The Pros And Cons Of A Self-managed Super Fund

Pros and Cons of Self Managed Super Fund

We all want to be financially secure, especially in our later life but the question is how to go about it. Working hard your entire life means nothing if you cannot reap the benefits of what you have sowed.

It is important to ensure that your hard-earned cash is invested in a way that can keep you happy and healthy, long after you have retired.

A self-managed super fund (SMSF) can be a worthwhile way to invest in your retirement while you are still working to ensure that your finances are set up in such a way that they will deliver the best returns for you in the long run.


The Pros of a Self-managed Super Fund

Though at times, a self-managed super fund can feel like a high-risk venture, one of the great pros is that you can control how much you invest into it.

For those who are looking to test the waters, starting with smaller investments can feel like a safer way to develop this particular type of investment portfolio.

People that like to feel in control of their financial future can benefit greatly from an SMSF.
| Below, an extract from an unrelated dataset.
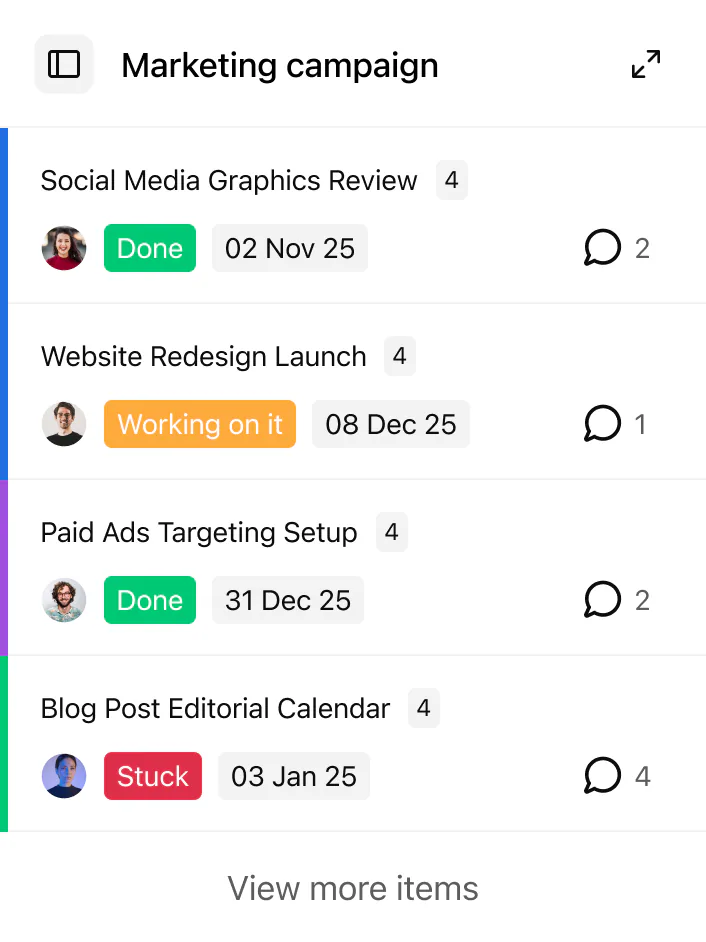Image resolution: width=706 pixels, height=942 pixels.
Task: Click the item count badge next to Paid Ads Targeting Setup
Action: 391,532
With the freedom to choose how your retirement fund is invested, you can take as much or as little risk as you like when it comes to the investments that are made with this money.

For those who are stock market aficionados, a self-managed super fund allows you to invest in those up-and-coming companies that a traditional super fund may deem a little too risky for the masses.

If you are up with the current trends regarding technology, for example, then you can make an informed decision about where the trends are going and decide appropriately going forward.

Not many people recognized the potential of Microsoft in the early 90s or thought that Yahoo or Facebook in the 2000s would have such a huge impact on the world, but the people that did made a fortune based on informed decisions.

The Downside of a Self-managed Super Fund

With the freedom of choosing your own investment strategy, there are also potential downsides that can be experienced.

Choosing your path for investing your retirement funds is not a guaranteed recipe for success and if the wrong choices are made, not having the backing of a major superfund can cost you a sum of money.

Being self-managed, an SMSF requires a more hands-on approach to taking care of your retirement funds.

This avenue of investment is much more involved than the set and forget strategies offered by larger superannuation corporations.

The administration required for an SMSF means that there can be higher fees associated with this investment strategy than you would encounter with a managed super fund and the tax and accounting paperwork can be much more involved, depending on what country you are residing in for tax purposes.

As we have seen recently, sometimes no matter what choice you make, even if it seems like a surefire way to create wealth, a downturn can be experienced due to circumstances beyond your control.

A self-managed super fund is not a get-rich-quick concept and needs to be planned, managed and developed over time.

Though self-managed superfunds have proven to be extremely successful in the past for many people, there are no guarantees when it comes to taking risks on investment strategies.